According to the World Health Organization, an estimated 50 million people have chronic HCV infection, with about 1 million new infections occurring per year. Although direct-acting antivirals can cure more than 95% of persons with hepatitis C infection, access to diagnosis and treatment is low. Additionally, because new HCV infections are often asymptomatic, diagnosis typically does not occur when the infection is recent. In those who develop chronic HCV infection, the infection is often undiagnosed until decades later when symptoms develop secondary to serious liver damage.2

Prior to the availability of a rapid, point-of-care test, HCV testing has been a multi-step process, often resulting in patients needing follow-up appointments for test results and additional testing and potentially leading to patients not receiving a diagnosis and/or necessary treatment.1

“A third of people with hepatitis C in the United States don’t even know they have a deadly, yet curable, infection,” said Jonathan Mermin, MD, MPH, director of US Centers for Disease Control and Prevention’s National Center for HIV, Viral Hepatitis, STD and TB Prevention.1 “This new test provides hope that more people will be cured, but it will only succeed if it is affordable and available.”

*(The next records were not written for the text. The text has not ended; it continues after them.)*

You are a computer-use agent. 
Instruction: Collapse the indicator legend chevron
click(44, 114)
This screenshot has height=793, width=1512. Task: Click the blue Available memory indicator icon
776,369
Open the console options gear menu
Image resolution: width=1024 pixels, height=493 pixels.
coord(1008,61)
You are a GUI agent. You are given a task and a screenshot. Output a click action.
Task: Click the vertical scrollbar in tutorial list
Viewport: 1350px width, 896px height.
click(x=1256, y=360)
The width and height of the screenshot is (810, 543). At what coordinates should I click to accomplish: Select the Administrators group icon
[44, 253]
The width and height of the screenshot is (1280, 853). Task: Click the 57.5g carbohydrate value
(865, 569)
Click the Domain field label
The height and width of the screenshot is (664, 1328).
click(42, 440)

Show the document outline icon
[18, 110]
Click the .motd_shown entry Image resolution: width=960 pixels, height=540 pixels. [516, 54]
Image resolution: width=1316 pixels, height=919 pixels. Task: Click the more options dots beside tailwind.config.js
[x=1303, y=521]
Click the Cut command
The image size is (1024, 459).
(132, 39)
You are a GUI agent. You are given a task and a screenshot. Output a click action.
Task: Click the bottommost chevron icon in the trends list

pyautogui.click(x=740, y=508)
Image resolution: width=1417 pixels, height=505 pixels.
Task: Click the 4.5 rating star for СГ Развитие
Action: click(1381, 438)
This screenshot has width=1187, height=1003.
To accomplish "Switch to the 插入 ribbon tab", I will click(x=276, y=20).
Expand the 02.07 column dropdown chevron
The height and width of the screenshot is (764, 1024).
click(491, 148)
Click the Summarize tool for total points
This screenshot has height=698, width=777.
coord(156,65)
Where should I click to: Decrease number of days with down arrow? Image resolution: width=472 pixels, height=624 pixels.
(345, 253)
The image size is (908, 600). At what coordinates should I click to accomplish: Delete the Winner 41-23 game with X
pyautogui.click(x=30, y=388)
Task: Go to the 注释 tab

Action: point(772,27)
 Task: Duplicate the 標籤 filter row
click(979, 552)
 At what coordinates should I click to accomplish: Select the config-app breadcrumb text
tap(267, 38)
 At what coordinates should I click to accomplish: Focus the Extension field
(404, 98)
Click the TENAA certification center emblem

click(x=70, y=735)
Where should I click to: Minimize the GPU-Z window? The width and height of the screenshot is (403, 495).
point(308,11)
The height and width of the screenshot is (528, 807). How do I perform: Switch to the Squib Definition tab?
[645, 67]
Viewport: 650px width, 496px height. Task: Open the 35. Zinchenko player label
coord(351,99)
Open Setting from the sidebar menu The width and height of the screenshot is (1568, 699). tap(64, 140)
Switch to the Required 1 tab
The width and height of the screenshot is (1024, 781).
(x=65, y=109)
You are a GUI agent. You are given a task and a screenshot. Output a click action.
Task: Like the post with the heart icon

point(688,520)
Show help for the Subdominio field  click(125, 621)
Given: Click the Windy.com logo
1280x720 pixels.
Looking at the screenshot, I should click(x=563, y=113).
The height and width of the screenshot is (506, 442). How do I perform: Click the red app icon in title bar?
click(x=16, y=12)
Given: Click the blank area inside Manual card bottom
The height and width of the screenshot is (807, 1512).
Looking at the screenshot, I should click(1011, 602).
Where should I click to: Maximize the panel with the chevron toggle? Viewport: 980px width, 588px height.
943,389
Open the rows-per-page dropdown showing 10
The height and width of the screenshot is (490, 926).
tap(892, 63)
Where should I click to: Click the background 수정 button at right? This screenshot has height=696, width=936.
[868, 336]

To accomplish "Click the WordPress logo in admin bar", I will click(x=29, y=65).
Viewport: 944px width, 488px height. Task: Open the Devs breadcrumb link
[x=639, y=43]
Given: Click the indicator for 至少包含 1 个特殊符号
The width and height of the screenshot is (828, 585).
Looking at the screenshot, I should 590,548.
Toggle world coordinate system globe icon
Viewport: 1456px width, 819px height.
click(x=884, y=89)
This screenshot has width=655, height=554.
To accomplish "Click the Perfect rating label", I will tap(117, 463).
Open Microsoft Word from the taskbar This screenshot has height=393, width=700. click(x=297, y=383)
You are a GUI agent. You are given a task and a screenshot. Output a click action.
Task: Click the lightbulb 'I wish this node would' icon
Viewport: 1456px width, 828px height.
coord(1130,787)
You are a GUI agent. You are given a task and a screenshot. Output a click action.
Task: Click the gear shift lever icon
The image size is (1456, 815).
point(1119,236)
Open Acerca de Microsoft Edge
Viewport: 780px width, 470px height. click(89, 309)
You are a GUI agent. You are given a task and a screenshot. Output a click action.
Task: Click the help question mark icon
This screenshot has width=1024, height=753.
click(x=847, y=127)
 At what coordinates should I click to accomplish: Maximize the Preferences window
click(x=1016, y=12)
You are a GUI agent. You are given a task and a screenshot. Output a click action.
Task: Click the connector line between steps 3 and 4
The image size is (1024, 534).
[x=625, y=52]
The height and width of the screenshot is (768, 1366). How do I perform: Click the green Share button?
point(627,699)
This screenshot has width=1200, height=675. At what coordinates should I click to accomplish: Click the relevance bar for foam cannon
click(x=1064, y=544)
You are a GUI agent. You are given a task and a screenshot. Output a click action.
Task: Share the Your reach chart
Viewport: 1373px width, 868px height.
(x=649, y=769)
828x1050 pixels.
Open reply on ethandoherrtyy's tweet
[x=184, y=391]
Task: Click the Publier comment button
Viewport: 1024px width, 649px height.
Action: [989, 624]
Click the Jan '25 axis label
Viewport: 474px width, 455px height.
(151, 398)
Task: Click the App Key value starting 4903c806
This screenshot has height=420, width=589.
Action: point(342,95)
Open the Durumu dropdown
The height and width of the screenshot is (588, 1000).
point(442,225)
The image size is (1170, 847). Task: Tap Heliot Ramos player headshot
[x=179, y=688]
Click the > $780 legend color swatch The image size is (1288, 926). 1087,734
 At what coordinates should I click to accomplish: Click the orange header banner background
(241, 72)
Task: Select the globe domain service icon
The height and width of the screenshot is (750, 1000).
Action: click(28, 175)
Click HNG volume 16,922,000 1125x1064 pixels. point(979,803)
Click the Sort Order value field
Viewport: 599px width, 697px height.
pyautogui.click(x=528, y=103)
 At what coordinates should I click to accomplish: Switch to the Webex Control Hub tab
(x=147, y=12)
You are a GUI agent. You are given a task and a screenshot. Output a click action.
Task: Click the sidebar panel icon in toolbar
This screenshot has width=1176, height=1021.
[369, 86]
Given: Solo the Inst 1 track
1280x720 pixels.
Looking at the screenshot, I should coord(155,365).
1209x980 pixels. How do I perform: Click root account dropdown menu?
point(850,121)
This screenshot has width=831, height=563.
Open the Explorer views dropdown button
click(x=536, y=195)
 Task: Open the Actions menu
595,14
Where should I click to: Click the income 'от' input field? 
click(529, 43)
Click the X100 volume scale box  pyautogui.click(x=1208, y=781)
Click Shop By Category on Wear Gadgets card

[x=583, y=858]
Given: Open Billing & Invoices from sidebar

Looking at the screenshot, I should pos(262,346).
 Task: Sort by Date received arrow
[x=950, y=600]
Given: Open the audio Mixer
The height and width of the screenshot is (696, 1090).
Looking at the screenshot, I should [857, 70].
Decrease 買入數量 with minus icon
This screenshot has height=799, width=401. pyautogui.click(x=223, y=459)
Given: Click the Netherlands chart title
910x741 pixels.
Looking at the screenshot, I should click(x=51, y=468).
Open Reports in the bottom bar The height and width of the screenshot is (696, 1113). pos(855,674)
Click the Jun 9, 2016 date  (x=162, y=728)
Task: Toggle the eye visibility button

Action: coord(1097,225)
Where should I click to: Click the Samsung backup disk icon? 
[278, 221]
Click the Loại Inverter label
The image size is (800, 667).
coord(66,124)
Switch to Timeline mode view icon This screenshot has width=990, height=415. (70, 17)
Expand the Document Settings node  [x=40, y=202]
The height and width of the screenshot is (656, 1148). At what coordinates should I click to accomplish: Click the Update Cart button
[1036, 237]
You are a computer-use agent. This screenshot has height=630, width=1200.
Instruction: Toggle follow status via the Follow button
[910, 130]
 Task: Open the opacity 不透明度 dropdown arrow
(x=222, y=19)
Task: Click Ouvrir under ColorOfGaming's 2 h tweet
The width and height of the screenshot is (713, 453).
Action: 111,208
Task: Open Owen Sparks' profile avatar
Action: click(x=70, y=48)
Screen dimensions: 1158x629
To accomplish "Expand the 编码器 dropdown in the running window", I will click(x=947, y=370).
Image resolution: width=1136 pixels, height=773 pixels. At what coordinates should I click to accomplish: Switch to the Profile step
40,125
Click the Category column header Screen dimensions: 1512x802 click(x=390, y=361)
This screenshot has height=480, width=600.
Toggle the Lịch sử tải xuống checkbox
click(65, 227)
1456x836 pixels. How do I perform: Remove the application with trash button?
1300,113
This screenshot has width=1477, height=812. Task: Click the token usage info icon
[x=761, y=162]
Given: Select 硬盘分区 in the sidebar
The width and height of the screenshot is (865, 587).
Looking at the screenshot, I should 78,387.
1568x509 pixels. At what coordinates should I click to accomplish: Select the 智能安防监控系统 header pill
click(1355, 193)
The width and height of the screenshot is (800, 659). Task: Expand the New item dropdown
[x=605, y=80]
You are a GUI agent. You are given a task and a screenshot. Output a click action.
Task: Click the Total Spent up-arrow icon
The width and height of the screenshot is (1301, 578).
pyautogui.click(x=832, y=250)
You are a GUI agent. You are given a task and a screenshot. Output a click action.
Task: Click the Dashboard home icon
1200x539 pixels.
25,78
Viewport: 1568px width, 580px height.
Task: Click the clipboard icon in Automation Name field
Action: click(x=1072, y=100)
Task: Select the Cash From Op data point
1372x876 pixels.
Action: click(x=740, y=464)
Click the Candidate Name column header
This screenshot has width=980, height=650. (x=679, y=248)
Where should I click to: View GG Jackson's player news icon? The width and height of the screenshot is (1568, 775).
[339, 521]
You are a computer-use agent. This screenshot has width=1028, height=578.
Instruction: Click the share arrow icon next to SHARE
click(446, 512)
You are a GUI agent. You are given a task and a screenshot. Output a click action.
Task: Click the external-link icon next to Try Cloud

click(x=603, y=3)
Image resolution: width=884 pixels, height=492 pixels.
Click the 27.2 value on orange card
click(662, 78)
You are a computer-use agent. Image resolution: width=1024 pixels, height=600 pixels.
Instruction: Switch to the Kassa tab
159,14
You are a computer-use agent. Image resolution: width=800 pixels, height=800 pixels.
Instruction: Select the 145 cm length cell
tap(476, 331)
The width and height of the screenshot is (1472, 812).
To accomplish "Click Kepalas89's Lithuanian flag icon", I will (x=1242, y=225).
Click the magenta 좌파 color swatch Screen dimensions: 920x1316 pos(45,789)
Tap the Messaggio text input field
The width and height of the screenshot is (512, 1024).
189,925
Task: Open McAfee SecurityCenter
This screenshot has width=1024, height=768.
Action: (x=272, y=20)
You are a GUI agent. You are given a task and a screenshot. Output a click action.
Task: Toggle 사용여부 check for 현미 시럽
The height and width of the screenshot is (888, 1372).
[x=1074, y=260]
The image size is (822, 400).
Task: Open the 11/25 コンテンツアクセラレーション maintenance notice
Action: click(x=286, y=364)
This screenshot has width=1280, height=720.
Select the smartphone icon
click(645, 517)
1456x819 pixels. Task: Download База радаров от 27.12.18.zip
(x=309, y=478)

According to a press release from the FDA, the test is not intended for use in monitoring patients undergoing treatment or for use in screening blood, plasma, or tissue donors. Potential risks include the possibility of false positive and false negative test results. False negative test results can delay effective treatment and potentially increase the spread of infection, while false positive results could lead to an inappropriate diagnosis of and unnecessary treatment for hepatitis C.1

The FDA reviewed the Xpert HCV test and GeneXpert Xpress System under the FDA’s De Novo premarket review pathway, a regulatory pathway for new types of low- to moderate-risk devices. Validation data for the Xpert HCV test and GeneXpert Xpress System was gathered through the Independent Test Assessment Program (ITAP), a National Institutes of Health Rapid Acceleration of Diagnostics (RADx®) Tech program, in collaboration with the FDA. ITAP was launched in 2021 to accelerate test evaluation to support the FDA’s regulatory review and the public availability of high-quality, accurate, and reliable diagnostic tests.1

“Today’s announcement by the FDA of marketing authorization for a rapid diagnostic to detect hepatitis C RNA is an example of the power of the RADx Tech model to deliver a much-needed test to millions of people in record time,” said Bruce Tromberg, PhD, director of the National Institute of Biomedical Imaging and Bioengineering.1


  1. US Food and Drug Administration. FDA Permits Marketing of First Point-of-Care Hepatitis C RNA Test. June 27, 2024. Accessed June 27, 2024.
  2. World Health Organization. Hepatitis C. Newsroom. April 9, 2024. Accessed June 27, 2024.